I replaced a bathroom faucet including the drain pipe that connects to the P trap.

I installed the compression washer aka slip joint washer in the correct orientation (the smaller side of the bevel faces down into the P trap and then the nut tightens it onto the P trap). The washer I'm talking about is seen here at the 11:35 mark
https://youtu.be/1rXEPSJ2I1k?t=694

The washer was from the old drain pipe I re-used it and it fit snugly over the new drain pipe, so I don't think I used the wrong size drain pipe.
I finished everything with the new faucet and then tested and it works fine but I noticed I can move the P trap up and down as if that washer isn't compressing and giving a good seal. The washer seems to be in perfect condition.

I don't understand these hard plastic washers. What makes sense to me is a rubber washer as seen here https://youtu.be/VEcVnd8-mCY?t=59 because it will compress and give a watertight seal.

With the water running, I pulled down in the P trap (because there's movement) and if I pull it down enough, water starts to bubble out. I imagine if the water gets clogged, it can drip out of this seal because it's not actually watertight. I checked the faucets in my house which have never gave me a problem and one is all metal piping and has no movement, but the other is the same thing and it moves up and down but never gave me a problem even though the drain has backed up many times.

I'm just wondering if this in normal, or should I just replace the hard plastic washers with a 30 cent rubber one??

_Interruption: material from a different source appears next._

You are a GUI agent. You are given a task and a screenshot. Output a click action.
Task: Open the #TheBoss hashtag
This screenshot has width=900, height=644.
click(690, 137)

If you're not a plumber or very familiar with this, just examine what I'm talking about by watching this again at this time
https://youtu.be/1rXEPSJ2I1k?t=689

The washer ring is hard plastic. The nut tightens down on it and gives an poor seal. It doesn't matter %99 of the time because water is flowing in a way that the washer will never touch water but if the water backs up, won't it just get though this hard plastic-to hard plastic seal made by the washer and nut?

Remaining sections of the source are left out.